→ SET TASKS
1. Retype the stretch of the passage on the baseball lockout from "While the 2022" through "to this mess.".
2. Lay out every line of the data listing below as a JSON list of strings, with one string per line and blank lines omitted.

→ TEXT BLOCK
....................

While there was a flurry of player movement in recent days, more than 300 free agents still remain on the open market and now, technically, in limbo.
What’s at Play?
I’m hardly an expert in this subject because, well, labor negotiations just aren’t all that exciting. But the overview simplified is that MLB is fighting the narrative that its player reward system (mainly free agency) is broken. The league also wants to expand the playoff system to include more teams which, in turn, means more money in owners’ pockets via lucrative broadcasting rights.
What the players are arguing for is fair to most. They want more of the money that they help teams earn. MLB clubs draft players and essentially own them for the next six years of their life at minimum. And, for most of those years, the organizations don’t need to pay the player all that much, relatively speaking.
For all the hundreds of millions of dollars some players make in free agency, there are dozens more earning the major league minimum and having their service time toyed with in a way that benefits the billionaires that own the teams. To explain it better, Jesse Rogers of ESPN wrote it this way.
Players feel, with the emergence of analytics within front offices, that fewer and fewer second- and third-tier players are getting paid when they finally become free agents after six years of major league service time, which is often when a player turns 30 or very close to it. In general, players would like to be paid more at younger ages because that’s when they are in their prime. The system also favors keeping players in the minor leagues for several weeks extra to slow down their major league service time. Players hate that.
The two sides have each pitched different proposals to one another that have been so far apart from the other side that recent meetings have lasted fewer than 10 minutes.
Among other points of interest are, again, expanded playoffs, with the league fighting for 14 teams and the union allowing 12 teams instead of the current 10 team structure. The universal designated hitter is also at play as well as an effort to establish a salary minimum for teams in an effort to mitigate tanking. The competitive balance tax is also a sticking point, which the union wants bumped up to $245 million from $210 million. This would allow teams to spend more on second and third tier free agents along with premium talent.
Things to Know
Of the other oddities during this lockout, MLB entities and websites under the MLB.com umbrella will look quite different.
MLB has removed any content from its website that promotes current players, including any articles and all of their headshot photos pic.twitter.com/h1tUjeMtd6
— Jomboy Media (@JomboyMedia) December 2, 2021
As it stands, MLB cannot use player images on its properties. So a roster page will be looking quite plain. Additionally, no content based on active players can be displayed.
While the 2022 season isn’t quite at risk just yet. But with each passing day and week, opening day gets a little more threatened. And certainly the start of spring training, which in all likelihood will end up shortened due to this mess.
Buckle up, baseball fans. It’s going to be a long and barren winter.

....................

Block of data:
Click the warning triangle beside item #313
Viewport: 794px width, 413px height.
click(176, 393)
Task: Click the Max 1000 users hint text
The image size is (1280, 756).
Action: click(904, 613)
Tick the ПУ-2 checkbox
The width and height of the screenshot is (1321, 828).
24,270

....................

→ ANSWERS PROVIDED
1.
While the 2022 season isn’t quite at risk just yet. But with each passing day and week, opening day gets a little more threatened. And certainly the start of spring training, which in all likelihood will end up shortened due to this mess.

2.
[
  "Click the warning triangle beside item #313",
  "Viewport: 794px width, 413px height.",
  "click(176, 393)",
  "Task: Click the Max 1000 users hint text",
  "The image size is (1280, 756).",
  "Action: click(904, 613)",
  "Tick the ПУ-2 checkbox",
  "The width and height of the screenshot is (1321, 828).",
  "24,270"
]